**EXERCISE OBJECTIVE:**
Answer these questions from the article on art and youth diabetes.
(a) What was Type 2 diabetes once known as?
(b) By how much did the rate of Type 2 diabetes in children rise between 2000 and 2009?
(c) What is the campaign called?

**PASSAGE FOR REVIEW:**

>>

Using Art to Tackle Obesity and Diabetes in Youth

Type 2 diabetes was once known as adult-onset diabetes. But now that term is outdated: Increasingly it is a disease that begins in childhood.

Between 2000 and 2009, the rate of Type 2 diabetes in children jumped more than 30 percent — and it is climbing especially fast among children from poor and minority families. The prevalence of the disease doubled in the last decade among black children and tripled among American Indian children. Black and Hispanic children have eight times the risk of developing the disease compared with others.

Faced with these startling numbers, public health experts and arts educators have teamed up to try a novel approach to preventing the disease in young people. The campaign, called The Bigger Picture, aims to get teenagers and young adults to view the diabetes crises in their communities not just as a medical problem related to poor diet and a lack of exercise but as a social justice problem tied to stress, poverty, violence and limited access to healthy and affordable foods.

<<

**COLLECTED MATERIAL:**
>>

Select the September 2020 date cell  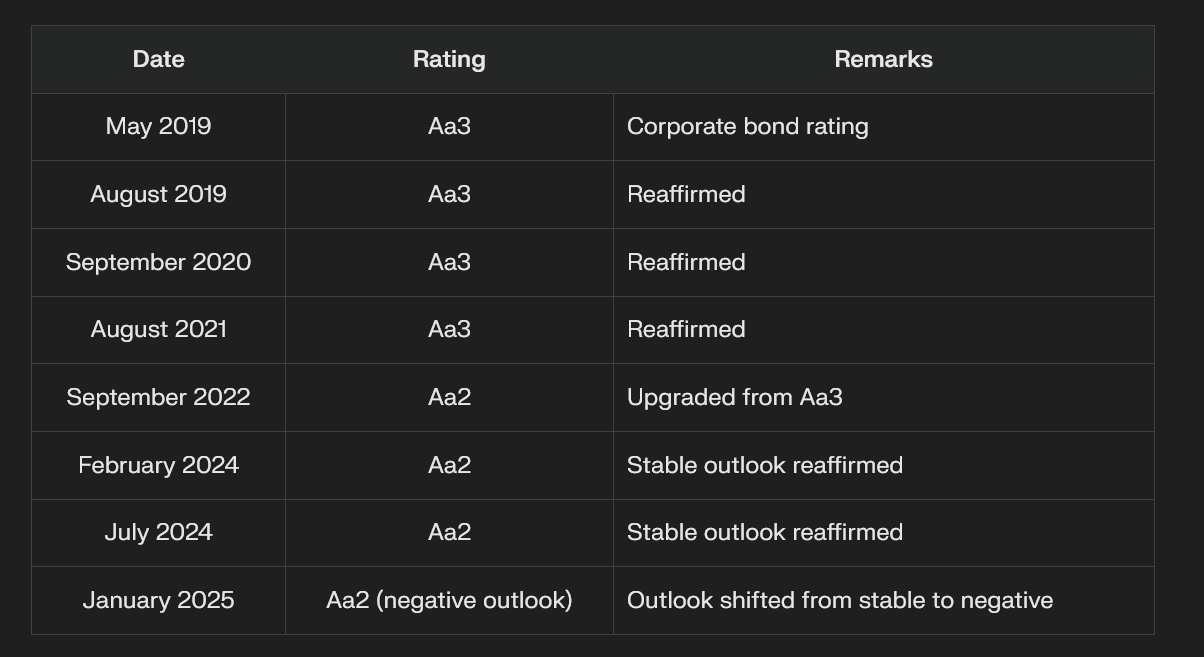(158, 262)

<<

**WRITTEN RESPONSE:**
(a) Adult-onset diabetes
(b) More than 30 percent
(c) The Bigger Picture